__WHAT THIS TASK INVOLVES__
Copy every one of the entries below word for word.

__Stored data__
++++++++++
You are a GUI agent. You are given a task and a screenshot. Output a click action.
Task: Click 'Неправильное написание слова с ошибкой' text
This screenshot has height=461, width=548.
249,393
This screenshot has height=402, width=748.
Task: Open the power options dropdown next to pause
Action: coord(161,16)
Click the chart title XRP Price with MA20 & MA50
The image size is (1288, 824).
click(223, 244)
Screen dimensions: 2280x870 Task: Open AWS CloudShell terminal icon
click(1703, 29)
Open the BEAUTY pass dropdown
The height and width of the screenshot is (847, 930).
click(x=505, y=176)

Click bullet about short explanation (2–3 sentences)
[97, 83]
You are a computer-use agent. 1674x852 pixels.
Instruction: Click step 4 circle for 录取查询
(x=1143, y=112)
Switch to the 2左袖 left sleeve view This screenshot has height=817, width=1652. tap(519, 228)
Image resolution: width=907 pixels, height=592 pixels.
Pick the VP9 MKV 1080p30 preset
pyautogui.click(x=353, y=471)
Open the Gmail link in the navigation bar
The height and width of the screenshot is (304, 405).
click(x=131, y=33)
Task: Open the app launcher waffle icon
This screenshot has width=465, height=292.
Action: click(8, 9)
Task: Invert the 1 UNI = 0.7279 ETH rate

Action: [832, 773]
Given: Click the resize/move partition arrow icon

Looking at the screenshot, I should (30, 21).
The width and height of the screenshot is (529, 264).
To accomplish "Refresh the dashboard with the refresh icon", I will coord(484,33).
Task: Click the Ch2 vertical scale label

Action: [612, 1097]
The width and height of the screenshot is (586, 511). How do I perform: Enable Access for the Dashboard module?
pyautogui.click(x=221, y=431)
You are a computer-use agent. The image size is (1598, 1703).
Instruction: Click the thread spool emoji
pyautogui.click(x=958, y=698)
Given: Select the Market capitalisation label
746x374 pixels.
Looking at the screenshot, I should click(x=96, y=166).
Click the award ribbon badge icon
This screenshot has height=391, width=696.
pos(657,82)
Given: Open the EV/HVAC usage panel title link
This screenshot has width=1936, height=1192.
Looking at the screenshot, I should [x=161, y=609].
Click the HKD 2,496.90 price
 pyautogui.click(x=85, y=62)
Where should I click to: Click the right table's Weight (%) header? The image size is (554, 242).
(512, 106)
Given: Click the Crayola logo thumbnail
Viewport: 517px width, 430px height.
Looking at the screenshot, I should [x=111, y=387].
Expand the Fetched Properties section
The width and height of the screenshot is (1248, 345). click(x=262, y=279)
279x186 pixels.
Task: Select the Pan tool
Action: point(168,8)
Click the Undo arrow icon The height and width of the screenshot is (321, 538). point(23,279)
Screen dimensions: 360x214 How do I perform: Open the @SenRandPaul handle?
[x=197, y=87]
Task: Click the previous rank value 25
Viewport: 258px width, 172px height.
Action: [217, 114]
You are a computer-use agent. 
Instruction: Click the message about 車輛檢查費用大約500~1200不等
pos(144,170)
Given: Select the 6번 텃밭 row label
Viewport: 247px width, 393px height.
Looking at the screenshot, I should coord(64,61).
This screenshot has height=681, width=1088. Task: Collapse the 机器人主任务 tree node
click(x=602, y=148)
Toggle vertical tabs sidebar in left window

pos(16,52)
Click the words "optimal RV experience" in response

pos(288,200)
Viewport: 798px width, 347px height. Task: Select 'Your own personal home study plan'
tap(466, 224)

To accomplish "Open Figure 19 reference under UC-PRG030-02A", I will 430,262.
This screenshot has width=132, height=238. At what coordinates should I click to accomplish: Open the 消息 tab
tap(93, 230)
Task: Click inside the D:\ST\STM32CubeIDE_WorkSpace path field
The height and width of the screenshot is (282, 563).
++++++++++
__WRITTEN SOLUTION__
You are a GUI agent. You are given a task and a screenshot. Output a click action.
Task: Click 'Неправильное написание слова с ошибкой' text
This screenshot has height=461, width=548.
249,393
This screenshot has height=402, width=748.
Task: Open the power options dropdown next to pause
Action: coord(161,16)
Click the chart title XRP Price with MA20 & MA50
The image size is (1288, 824).
click(223, 244)
Screen dimensions: 2280x870 Task: Open AWS CloudShell terminal icon
click(1703, 29)
Open the BEAUTY pass dropdown
The height and width of the screenshot is (847, 930).
click(x=505, y=176)

Click bullet about short explanation (2–3 sentences)
[97, 83]
You are a computer-use agent. 1674x852 pixels.
Instruction: Click step 4 circle for 录取查询
(x=1143, y=112)
Switch to the 2左袖 left sleeve view This screenshot has height=817, width=1652. tap(519, 228)
Image resolution: width=907 pixels, height=592 pixels.
Pick the VP9 MKV 1080p30 preset
pyautogui.click(x=353, y=471)
Open the Gmail link in the navigation bar
The height and width of the screenshot is (304, 405).
click(x=131, y=33)
Task: Open the app launcher waffle icon
This screenshot has width=465, height=292.
Action: click(8, 9)
Task: Invert the 1 UNI = 0.7279 ETH rate

Action: [832, 773]
Given: Click the resize/move partition arrow icon

Looking at the screenshot, I should (30, 21).
The width and height of the screenshot is (529, 264).
To accomplish "Refresh the dashboard with the refresh icon", I will coord(484,33).
Task: Click the Ch2 vertical scale label

Action: [612, 1097]
The width and height of the screenshot is (586, 511). How do I perform: Enable Access for the Dashboard module?
pyautogui.click(x=221, y=431)
You are a computer-use agent. The image size is (1598, 1703).
Instruction: Click the thread spool emoji
pyautogui.click(x=958, y=698)
Given: Select the Market capitalisation label
746x374 pixels.
Looking at the screenshot, I should click(x=96, y=166).
Click the award ribbon badge icon
This screenshot has height=391, width=696.
pos(657,82)
Given: Open the EV/HVAC usage panel title link
This screenshot has width=1936, height=1192.
Looking at the screenshot, I should [x=161, y=609].
Click the HKD 2,496.90 price
 pyautogui.click(x=85, y=62)
Where should I click to: Click the right table's Weight (%) header? The image size is (554, 242).
(512, 106)
Given: Click the Crayola logo thumbnail
Viewport: 517px width, 430px height.
Looking at the screenshot, I should [x=111, y=387].
Expand the Fetched Properties section
The width and height of the screenshot is (1248, 345). click(x=262, y=279)
279x186 pixels.
Task: Select the Pan tool
Action: point(168,8)
Click the Undo arrow icon The height and width of the screenshot is (321, 538). point(23,279)
Screen dimensions: 360x214 How do I perform: Open the @SenRandPaul handle?
[x=197, y=87]
Task: Click the previous rank value 25
Viewport: 258px width, 172px height.
Action: [217, 114]
You are a computer-use agent. 
Instruction: Click the message about 車輛檢查費用大約500~1200不等
pos(144,170)
Given: Select the 6번 텃밭 row label
Viewport: 247px width, 393px height.
Looking at the screenshot, I should coord(64,61).
This screenshot has height=681, width=1088. Task: Collapse the 机器人主任务 tree node
click(x=602, y=148)
Toggle vertical tabs sidebar in left window

pos(16,52)
Click the words "optimal RV experience" in response

pos(288,200)
Viewport: 798px width, 347px height. Task: Select 'Your own personal home study plan'
tap(466, 224)

To accomplish "Open Figure 19 reference under UC-PRG030-02A", I will 430,262.
This screenshot has width=132, height=238. At what coordinates should I click to accomplish: Open the 消息 tab
tap(93, 230)
Task: Click inside the D:\ST\STM32CubeIDE_WorkSpace path field
The height and width of the screenshot is (282, 563).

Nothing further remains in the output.